• _DATA LISTING_:
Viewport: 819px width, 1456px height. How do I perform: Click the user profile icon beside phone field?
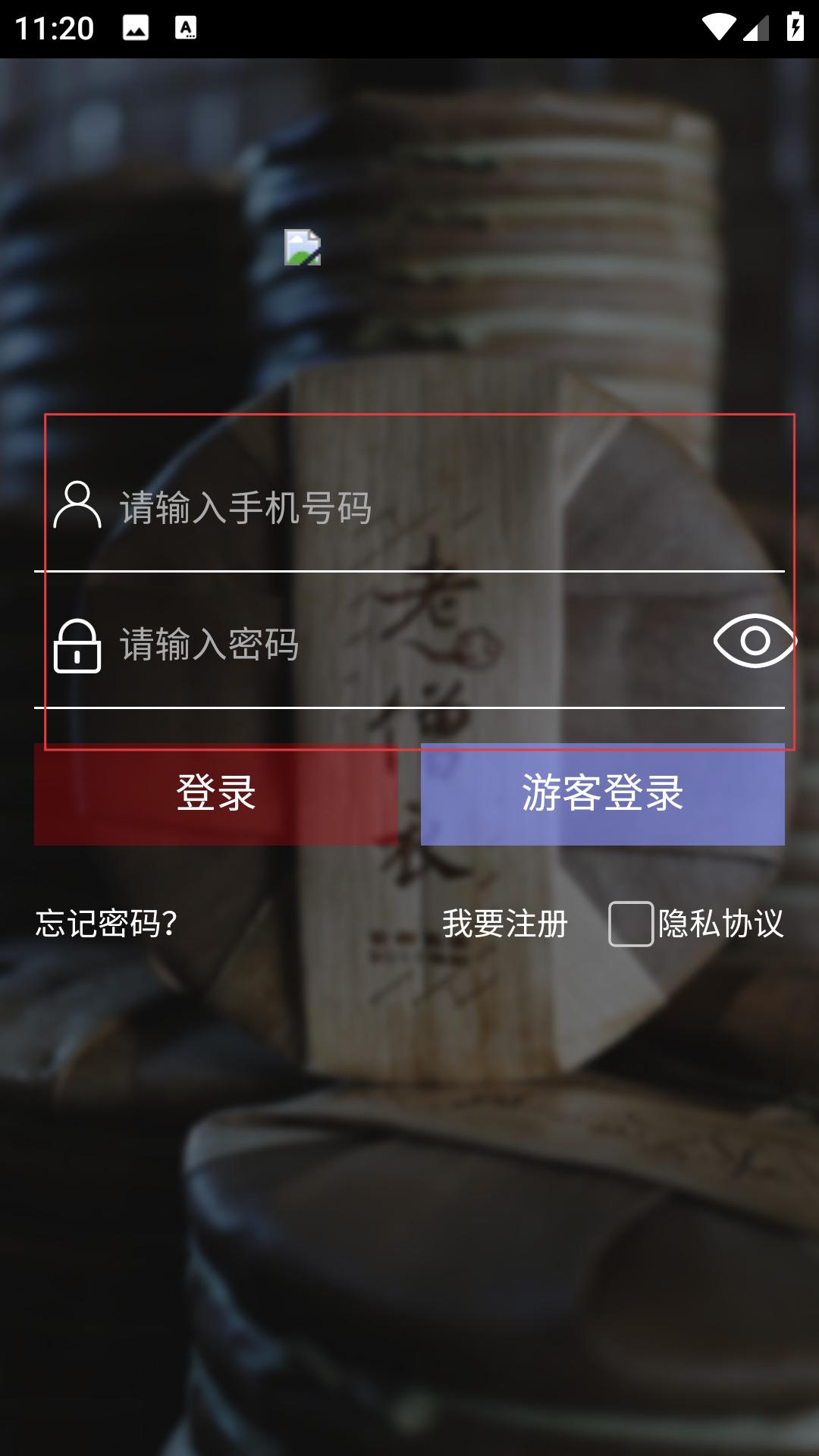[x=77, y=504]
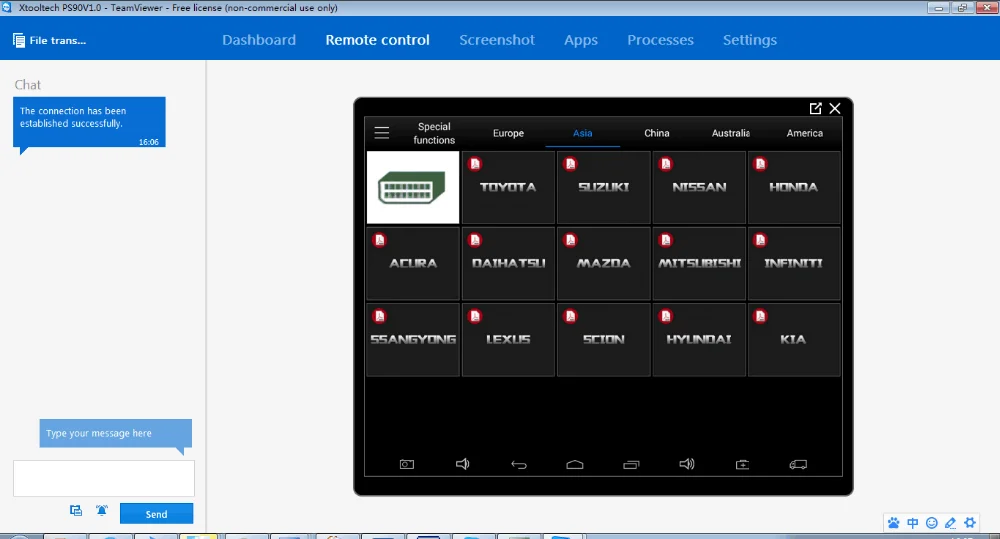Tap the vehicle truck icon in navigation bar
The image size is (1000, 539).
(797, 464)
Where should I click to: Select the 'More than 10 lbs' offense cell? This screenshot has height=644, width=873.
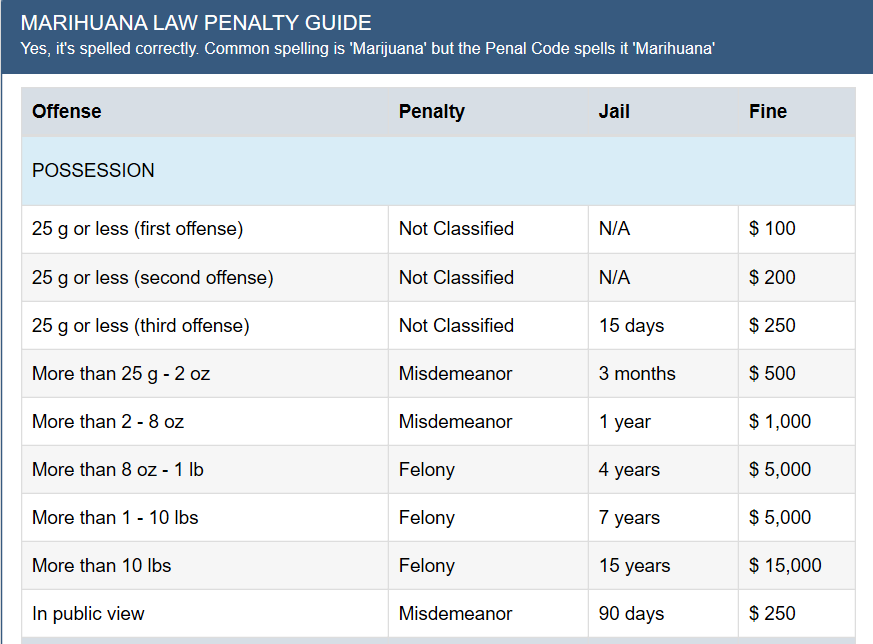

• _ACTION ITEM_:
Exact repetition of the material above is required, with the images removed.

• _RESPONSE AREA_:
Viewport: 819px width, 1456px height. How do I perform: Click the user profile icon beside phone field?
[x=77, y=504]
Tap the vehicle truck icon in navigation bar
The image size is (1000, 539).
(797, 464)
Where should I click to: Select the 'More than 10 lbs' offense cell? This screenshot has height=644, width=873.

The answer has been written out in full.